[[ DATASET open ]]
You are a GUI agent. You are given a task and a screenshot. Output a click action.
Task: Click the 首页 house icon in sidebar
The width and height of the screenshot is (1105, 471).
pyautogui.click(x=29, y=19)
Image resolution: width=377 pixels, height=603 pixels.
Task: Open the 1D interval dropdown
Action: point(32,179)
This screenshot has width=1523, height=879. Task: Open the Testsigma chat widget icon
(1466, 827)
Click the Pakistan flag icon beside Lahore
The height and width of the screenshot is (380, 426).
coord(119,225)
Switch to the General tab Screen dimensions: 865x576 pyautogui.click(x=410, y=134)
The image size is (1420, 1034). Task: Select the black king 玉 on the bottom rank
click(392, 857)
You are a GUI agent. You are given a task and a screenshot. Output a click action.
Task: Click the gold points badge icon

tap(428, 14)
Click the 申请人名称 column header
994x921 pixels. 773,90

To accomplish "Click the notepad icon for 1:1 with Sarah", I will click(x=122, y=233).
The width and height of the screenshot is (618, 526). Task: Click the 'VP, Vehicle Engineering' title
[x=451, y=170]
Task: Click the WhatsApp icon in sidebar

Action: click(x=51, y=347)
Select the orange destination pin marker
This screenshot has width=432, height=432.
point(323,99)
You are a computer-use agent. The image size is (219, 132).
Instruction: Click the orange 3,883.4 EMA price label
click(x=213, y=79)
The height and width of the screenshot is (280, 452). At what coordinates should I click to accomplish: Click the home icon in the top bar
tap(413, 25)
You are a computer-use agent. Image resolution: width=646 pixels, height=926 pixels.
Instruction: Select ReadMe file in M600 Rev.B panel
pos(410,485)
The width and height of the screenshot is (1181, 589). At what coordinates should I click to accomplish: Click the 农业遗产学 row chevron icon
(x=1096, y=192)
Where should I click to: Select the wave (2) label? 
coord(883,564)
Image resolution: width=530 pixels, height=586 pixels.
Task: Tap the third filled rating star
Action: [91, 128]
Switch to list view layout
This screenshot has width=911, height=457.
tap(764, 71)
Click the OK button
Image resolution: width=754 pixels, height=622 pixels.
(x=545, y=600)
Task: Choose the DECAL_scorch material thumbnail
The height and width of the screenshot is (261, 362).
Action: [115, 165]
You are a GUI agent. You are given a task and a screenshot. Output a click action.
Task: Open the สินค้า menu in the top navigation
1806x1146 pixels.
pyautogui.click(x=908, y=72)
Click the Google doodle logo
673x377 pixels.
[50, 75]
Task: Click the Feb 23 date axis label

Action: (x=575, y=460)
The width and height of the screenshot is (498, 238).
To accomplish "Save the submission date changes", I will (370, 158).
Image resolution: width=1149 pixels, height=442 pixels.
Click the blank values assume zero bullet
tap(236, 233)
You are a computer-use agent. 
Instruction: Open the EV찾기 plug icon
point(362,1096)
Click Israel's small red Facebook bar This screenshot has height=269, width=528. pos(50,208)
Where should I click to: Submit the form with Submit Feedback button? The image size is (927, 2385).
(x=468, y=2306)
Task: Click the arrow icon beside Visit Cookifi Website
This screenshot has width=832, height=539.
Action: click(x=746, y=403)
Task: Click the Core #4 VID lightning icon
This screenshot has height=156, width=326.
[[ DATASET closed ]]
- EXERCISE DETAILS
Search the entries for the string "will". Copy every line that has it.

- OUTPUT FOR THIS EXERCISE
To accomplish "Click the notepad icon for 1:1 with Sarah", I will click(x=122, y=233).
To accomplish "Save the submission date changes", I will (370, 158).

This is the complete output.